[start DATA SHOWN]
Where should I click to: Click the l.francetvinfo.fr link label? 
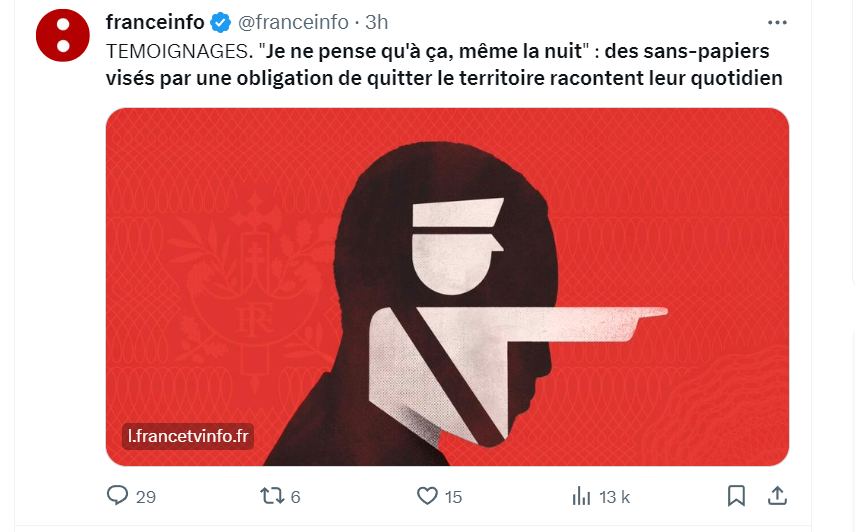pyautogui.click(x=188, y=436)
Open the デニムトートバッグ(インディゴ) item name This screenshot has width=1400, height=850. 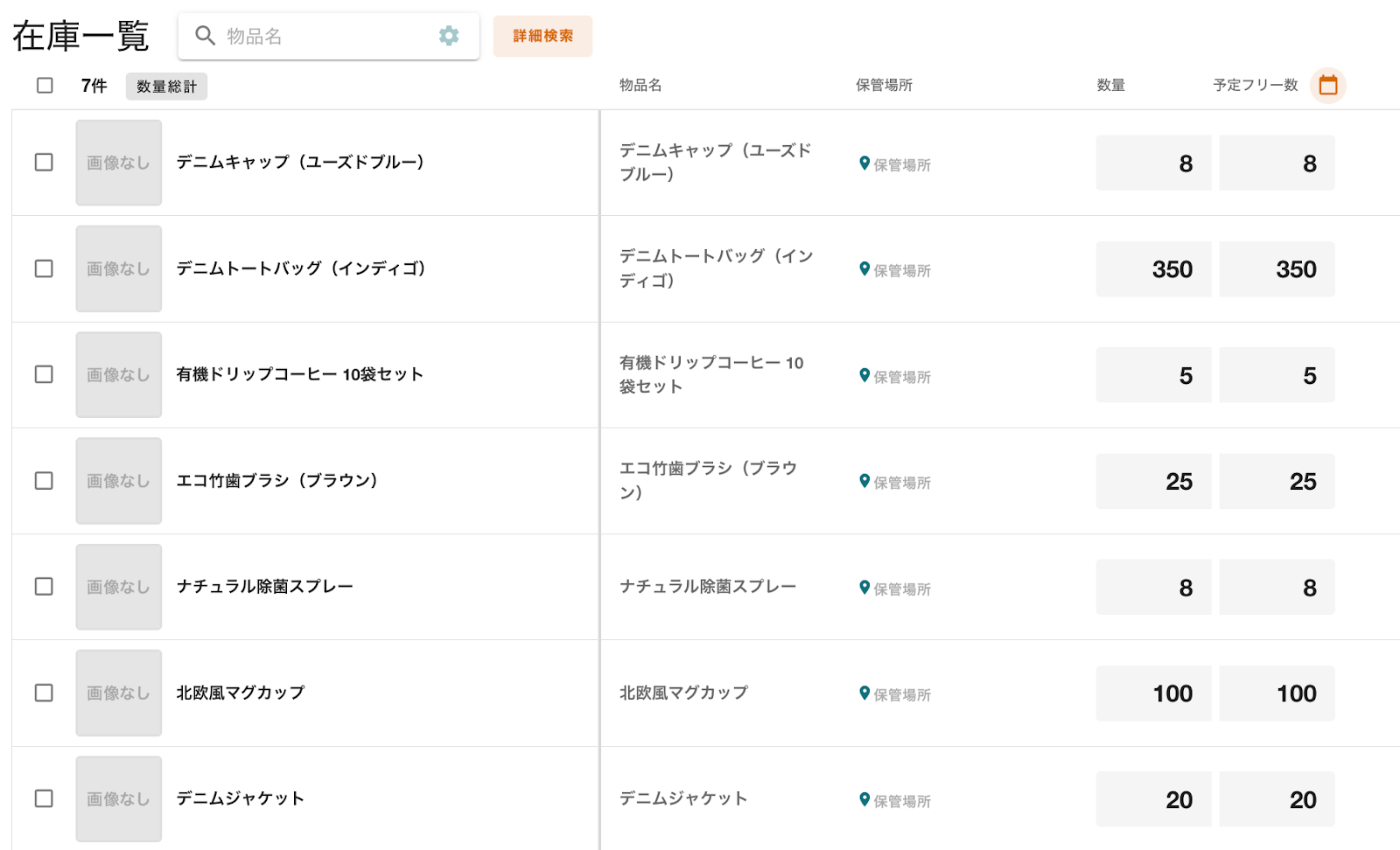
[end DATA SHOWN]
[start DATA SHOWN]
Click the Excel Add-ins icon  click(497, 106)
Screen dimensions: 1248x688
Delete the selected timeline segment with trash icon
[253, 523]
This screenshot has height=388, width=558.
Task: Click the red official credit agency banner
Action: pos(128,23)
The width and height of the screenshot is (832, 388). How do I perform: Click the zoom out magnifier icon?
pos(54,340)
[end DATA SHOWN]
[start DATA SHOWN]
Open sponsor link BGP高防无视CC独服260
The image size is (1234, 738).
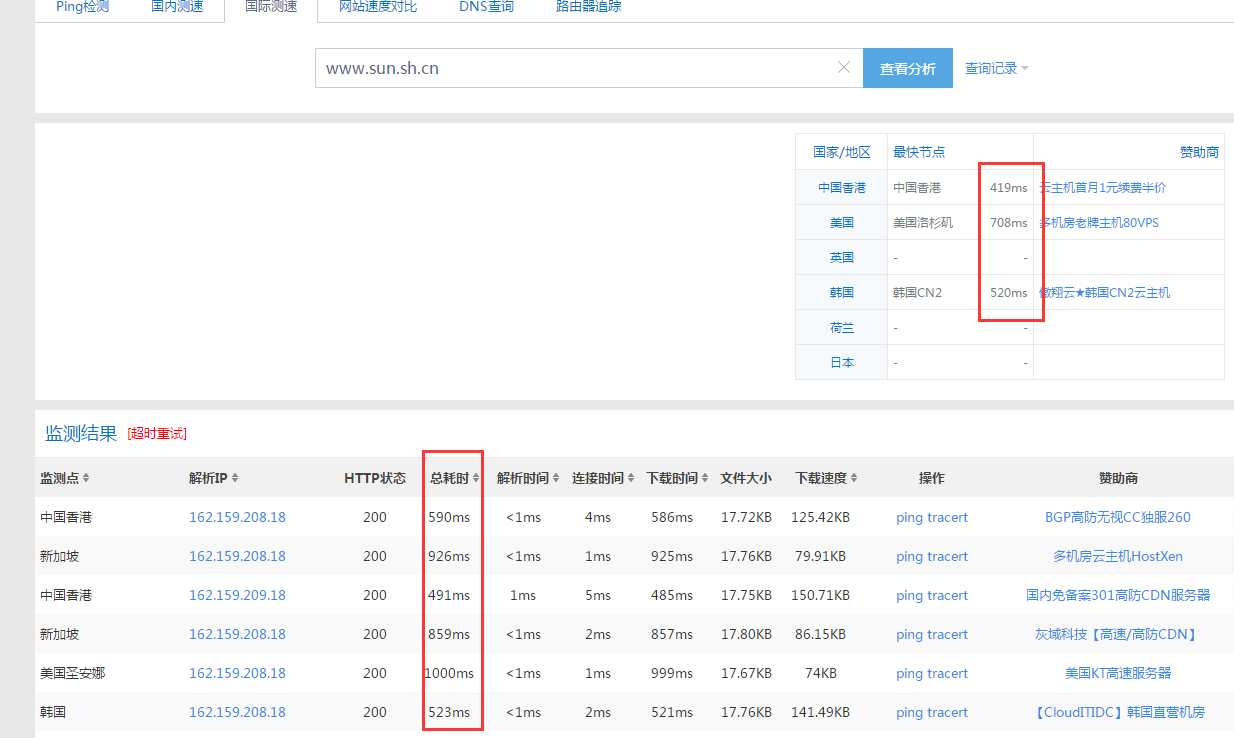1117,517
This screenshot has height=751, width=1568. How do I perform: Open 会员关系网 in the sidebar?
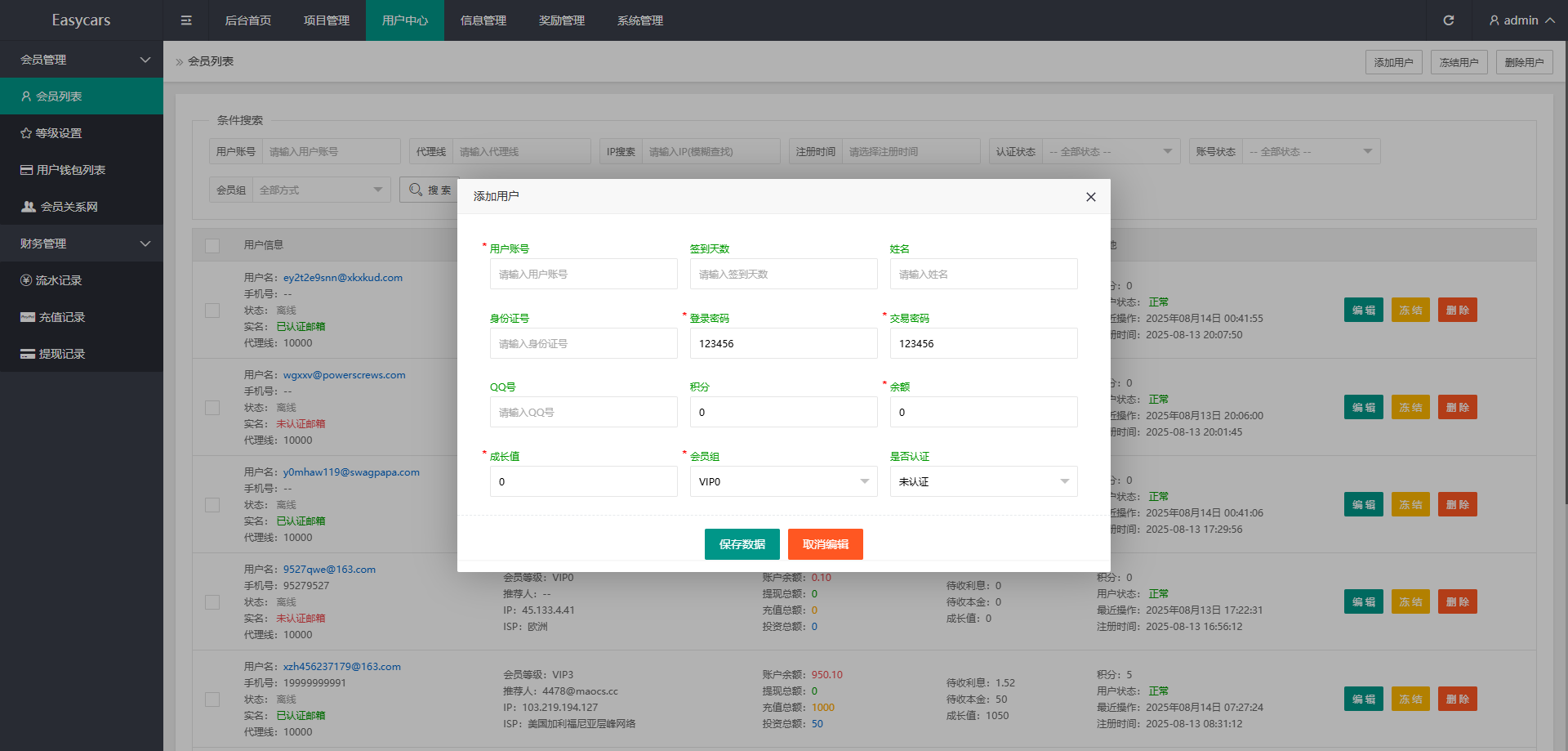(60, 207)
[end DATA SHOWN]
EXERCISE OBJECTIVE =
Copy the material word for word, starting with the line that contains "Where should I" and going on through the line that contains "Open the デニムトートバッグ(インディゴ)", and leave the pictures out.

TASK OUTPUT =
Where should I click to: Click the l.francetvinfo.fr link label? 
pyautogui.click(x=188, y=436)
Open the デニムトートバッグ(インディゴ) item name This screenshot has width=1400, height=850. 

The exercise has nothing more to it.